Records from a collection:
◇ ◇ ◇ ◇

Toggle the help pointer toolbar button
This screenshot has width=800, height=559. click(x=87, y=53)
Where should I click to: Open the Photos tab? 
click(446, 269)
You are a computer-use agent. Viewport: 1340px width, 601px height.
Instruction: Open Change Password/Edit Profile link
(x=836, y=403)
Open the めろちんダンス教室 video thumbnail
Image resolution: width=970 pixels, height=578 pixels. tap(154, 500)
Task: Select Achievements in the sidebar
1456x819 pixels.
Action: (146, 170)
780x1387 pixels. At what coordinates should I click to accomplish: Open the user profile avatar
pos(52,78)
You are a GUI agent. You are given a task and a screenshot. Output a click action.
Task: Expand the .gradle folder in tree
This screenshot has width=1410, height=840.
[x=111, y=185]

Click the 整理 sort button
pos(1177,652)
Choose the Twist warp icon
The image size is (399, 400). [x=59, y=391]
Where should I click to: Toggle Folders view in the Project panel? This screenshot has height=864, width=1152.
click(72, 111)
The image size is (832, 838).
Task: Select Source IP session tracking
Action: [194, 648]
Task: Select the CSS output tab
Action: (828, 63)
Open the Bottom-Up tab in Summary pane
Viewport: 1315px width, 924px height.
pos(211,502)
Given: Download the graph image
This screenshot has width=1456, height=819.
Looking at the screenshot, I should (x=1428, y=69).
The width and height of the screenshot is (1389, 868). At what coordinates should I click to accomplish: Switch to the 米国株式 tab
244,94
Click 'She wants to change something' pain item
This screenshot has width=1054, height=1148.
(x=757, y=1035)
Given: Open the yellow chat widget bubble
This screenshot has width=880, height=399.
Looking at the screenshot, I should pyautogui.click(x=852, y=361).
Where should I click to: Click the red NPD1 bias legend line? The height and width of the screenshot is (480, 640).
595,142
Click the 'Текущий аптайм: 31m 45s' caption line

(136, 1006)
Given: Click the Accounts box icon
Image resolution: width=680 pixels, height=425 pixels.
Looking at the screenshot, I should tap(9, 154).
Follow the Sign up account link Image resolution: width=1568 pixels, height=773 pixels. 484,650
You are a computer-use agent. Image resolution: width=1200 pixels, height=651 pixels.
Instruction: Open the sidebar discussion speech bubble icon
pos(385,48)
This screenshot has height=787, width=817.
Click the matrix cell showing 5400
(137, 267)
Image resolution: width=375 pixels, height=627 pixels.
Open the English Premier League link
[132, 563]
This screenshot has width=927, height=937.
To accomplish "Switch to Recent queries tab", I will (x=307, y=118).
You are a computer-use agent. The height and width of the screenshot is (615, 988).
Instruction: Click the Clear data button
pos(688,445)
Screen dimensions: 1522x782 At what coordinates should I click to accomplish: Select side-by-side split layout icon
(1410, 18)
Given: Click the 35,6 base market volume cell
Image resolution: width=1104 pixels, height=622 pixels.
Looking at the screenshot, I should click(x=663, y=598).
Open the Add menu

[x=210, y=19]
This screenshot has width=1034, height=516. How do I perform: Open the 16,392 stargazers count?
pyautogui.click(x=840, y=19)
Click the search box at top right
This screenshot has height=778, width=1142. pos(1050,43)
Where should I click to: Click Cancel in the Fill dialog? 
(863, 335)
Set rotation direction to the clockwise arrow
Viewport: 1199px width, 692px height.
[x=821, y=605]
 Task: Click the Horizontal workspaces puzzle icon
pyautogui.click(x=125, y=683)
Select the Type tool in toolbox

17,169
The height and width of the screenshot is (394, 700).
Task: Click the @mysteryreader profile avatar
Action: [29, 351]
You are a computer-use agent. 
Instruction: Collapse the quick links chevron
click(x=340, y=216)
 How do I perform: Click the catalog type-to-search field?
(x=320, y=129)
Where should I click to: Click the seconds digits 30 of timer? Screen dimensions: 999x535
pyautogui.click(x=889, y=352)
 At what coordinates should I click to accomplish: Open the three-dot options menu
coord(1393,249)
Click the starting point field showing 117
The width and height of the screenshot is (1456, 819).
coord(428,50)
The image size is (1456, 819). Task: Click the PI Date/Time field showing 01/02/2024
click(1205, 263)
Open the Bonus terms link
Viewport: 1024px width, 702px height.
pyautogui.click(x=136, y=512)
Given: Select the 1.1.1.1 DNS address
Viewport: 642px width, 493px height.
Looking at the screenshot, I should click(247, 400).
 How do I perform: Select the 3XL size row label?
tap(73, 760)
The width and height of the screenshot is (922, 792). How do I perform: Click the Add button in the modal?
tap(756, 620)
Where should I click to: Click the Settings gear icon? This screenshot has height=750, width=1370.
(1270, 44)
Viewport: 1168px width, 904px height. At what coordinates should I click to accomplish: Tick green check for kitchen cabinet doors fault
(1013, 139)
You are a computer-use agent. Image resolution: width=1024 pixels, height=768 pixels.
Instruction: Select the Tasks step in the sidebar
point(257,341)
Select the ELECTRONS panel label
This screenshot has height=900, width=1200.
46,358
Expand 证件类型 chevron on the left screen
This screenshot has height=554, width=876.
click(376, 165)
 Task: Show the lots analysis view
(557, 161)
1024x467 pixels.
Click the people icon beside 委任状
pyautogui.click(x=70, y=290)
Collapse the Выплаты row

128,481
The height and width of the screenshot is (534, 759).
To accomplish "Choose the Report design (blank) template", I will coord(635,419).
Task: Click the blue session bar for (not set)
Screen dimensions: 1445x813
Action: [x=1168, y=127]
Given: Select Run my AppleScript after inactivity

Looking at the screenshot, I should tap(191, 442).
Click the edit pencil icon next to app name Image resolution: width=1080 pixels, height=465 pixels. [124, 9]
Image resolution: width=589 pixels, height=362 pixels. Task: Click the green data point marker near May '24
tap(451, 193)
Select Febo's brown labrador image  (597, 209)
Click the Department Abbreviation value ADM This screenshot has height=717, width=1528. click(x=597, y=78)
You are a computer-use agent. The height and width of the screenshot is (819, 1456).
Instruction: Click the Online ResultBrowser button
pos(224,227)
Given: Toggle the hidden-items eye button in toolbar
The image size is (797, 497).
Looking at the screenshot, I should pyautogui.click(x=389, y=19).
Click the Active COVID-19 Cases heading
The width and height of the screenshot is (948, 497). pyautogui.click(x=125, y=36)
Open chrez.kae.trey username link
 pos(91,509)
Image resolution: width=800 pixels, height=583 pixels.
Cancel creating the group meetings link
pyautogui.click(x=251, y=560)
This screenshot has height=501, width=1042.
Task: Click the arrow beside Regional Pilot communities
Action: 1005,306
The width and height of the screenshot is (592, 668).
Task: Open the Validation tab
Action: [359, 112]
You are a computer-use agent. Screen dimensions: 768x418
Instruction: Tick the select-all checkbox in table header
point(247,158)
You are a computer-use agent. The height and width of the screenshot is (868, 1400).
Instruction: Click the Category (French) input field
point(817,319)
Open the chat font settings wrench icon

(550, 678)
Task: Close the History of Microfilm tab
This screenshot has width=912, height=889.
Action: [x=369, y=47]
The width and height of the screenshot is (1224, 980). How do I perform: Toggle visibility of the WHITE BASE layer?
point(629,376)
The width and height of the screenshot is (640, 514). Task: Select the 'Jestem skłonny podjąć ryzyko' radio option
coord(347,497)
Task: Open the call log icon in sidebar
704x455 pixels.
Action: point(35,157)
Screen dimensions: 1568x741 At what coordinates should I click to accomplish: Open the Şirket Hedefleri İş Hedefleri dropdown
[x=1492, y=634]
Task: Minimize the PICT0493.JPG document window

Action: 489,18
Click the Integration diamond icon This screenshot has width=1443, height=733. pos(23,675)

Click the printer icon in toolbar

◇ ◇ ◇ ◇

[Exercise brief]:
Locate each line in the listing above that contains the string "chevron" and copy those lines. Treat uppercase and lowercase as different.

[Answer to this exercise]:
Instruction: Collapse the quick links chevron
Expand 证件类型 chevron on the left screen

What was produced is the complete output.